Combine that with the fact that Tierney's long-running NYTimes blog was called "Tierney Labs," and was billed as a sort of journalist research group, and that Tierney always wanted to be a scientist, and I think it's clear that Myers has him dead to rights -- Tierney wants men to be better at science than women, so that he can be better at science. I find that rather wounding. But then I remember that I'm halfway through a Master's degree in the life sciences. I also always wanted to be a scientist -- and I get to be.

* My favorite is post hoc ergo propter hoc, which as I understand it, is a kind of helicopter that allows us to reach conclusions that were previously un-leapable.
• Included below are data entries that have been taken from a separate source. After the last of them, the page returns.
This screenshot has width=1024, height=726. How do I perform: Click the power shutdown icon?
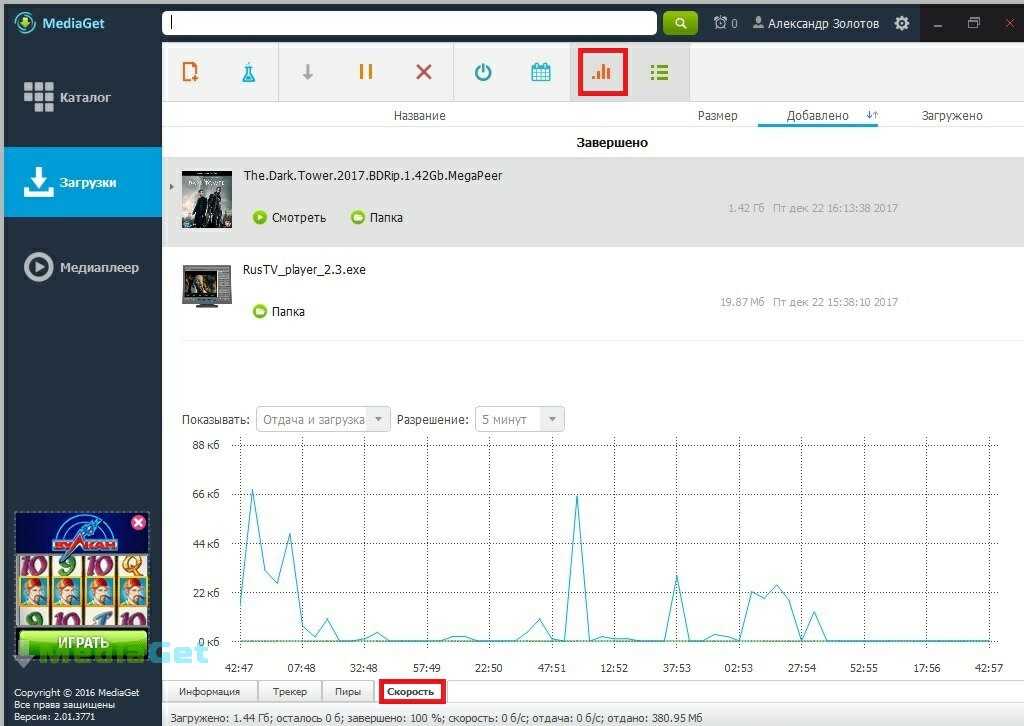pyautogui.click(x=483, y=72)
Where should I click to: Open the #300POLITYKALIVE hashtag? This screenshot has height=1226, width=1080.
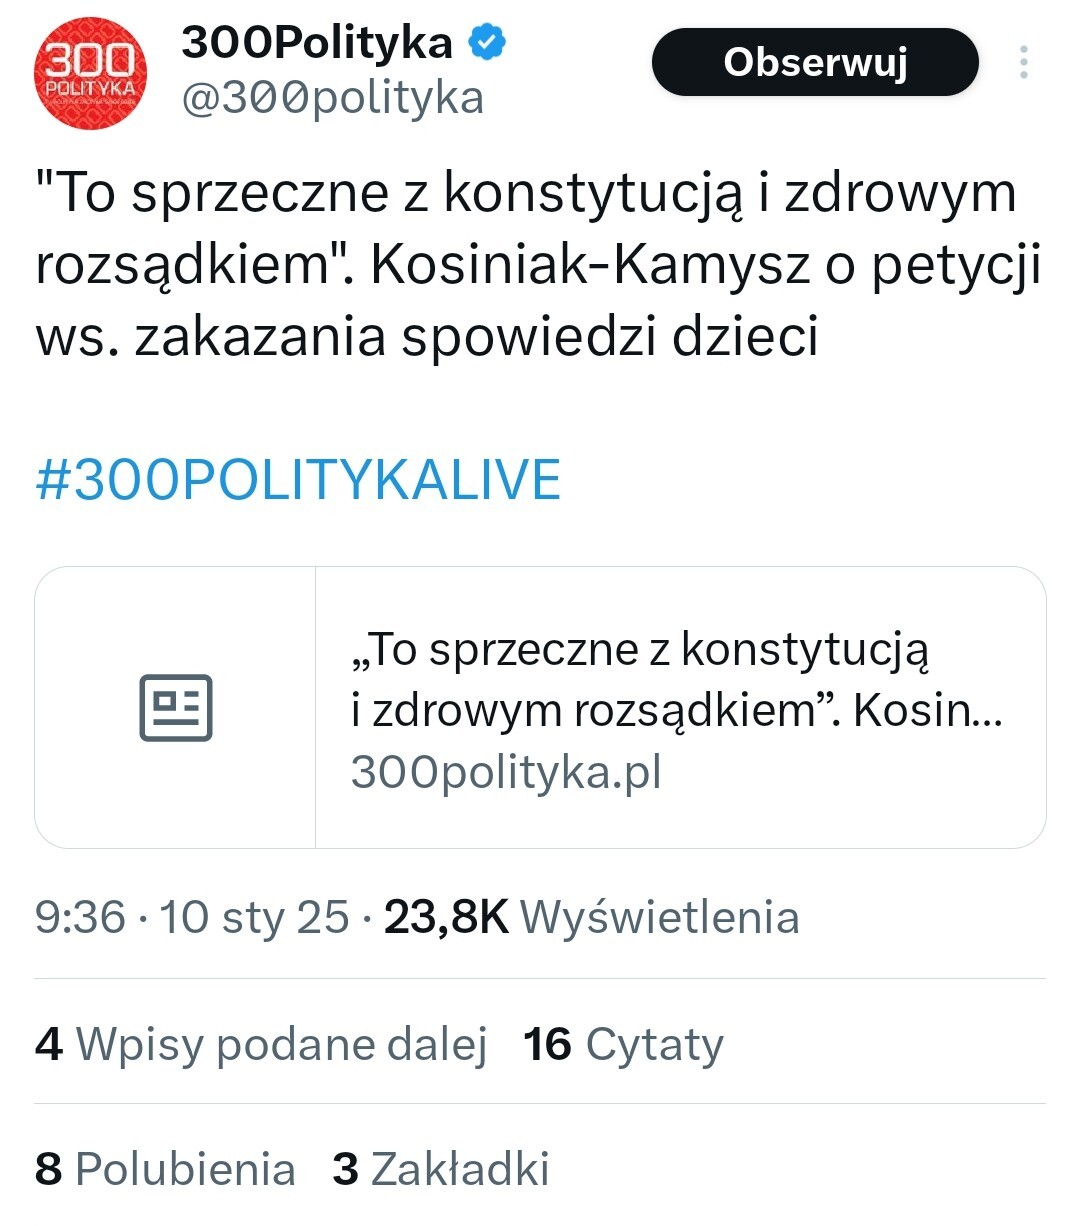298,479
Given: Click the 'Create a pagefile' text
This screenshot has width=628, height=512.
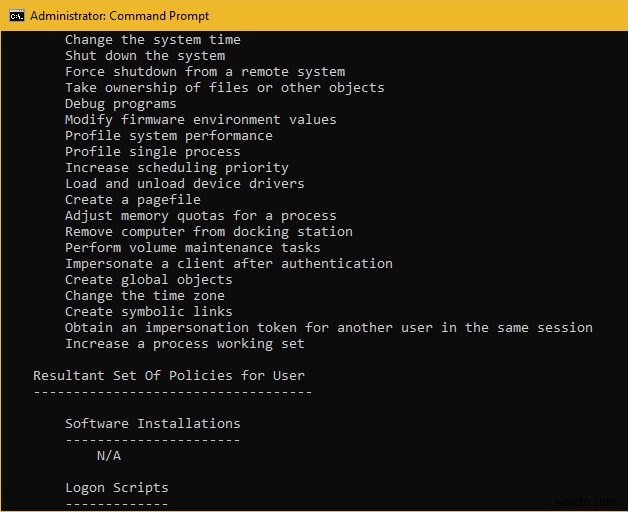Looking at the screenshot, I should point(132,200).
But, let me point you to another New York Times column that makes Sad Scientist happy. Olivia Judson, the brilliant author of Dr. Tatiana's Sex Advice for All Creation, writes on the conservation implications of a proposed highway through the Serengeti in Tanzania. I have a tendency towards suspicion when it comes to American or European conservationists weighing in on development projects in Africa, or South America. When you get down to the bones, they seem to always be saying that developing nations should sacrifice their economic well being in order to save fragile ecosystems. There's a strong paternalist overtone of "learn from our mistakes!! Save your precious majestic landscapes!"

Judson starts out on the same refrain, and my heart sunk a little. On the wildebeest migration in the Serengeti: "It is the last great migration on Earth. But for how much longer? A large part of the migration takes place within the vast Serengeti National Park in Tanzania, and there are reports that the Tanzanian government is preparing to build a major road through the northern part of the park: through a designated wilderness area, through the migration route." The last great migration -- because the other great grasslands of the world, in North America, and northern Asia, no longer support the mixed species herds that used to roam them. Learn from our mistakes!

But after setting that theme, Judson does give us a sentence or two on how important development is to the humans living in Tanzania, and that Tanzanians do need a road. And she rescues us from our dilemma by informing us that the road that would cut through the migration is not the only proposed road, nor is it the best road proposal--that a southern route would connect more communities without disturbing the wildebeest.

My favorite part of Judson's columns are the miles of notes and links beneath them. She gives links to the plans for the Southern road, and to substantiate many of her other claims. This lends her writing a lot more substance, and lets us go on to look at her evidence. I don't know of a good reason *not* to do this in the electronic publishing format. Since using up more space isn't really an issue, and ostensibly you've done your homework and still have your list of sources available, why not give good notes at the end? In Judson's case, she may simply be in the habit of doing so; she has a biology PhD from Oxford, and so her academic habit is to leave her notes affixed. (Oh, Tierney, what's that? Yeah, Judson has a degree in the sciences, from Oxford. You can shut your stupid face now.)



Incidentally, Judson's science and society writing is pretty much always excellent. Her piece on the Personal Genome Project is great, though I think it was something of a mistake to spend so much time on Galton, give a sentence or two to the "ghastly legacy" of eugenics, and then go on to talk about personal DNA sequencing as though there were no hint of similar problems with such modern programs.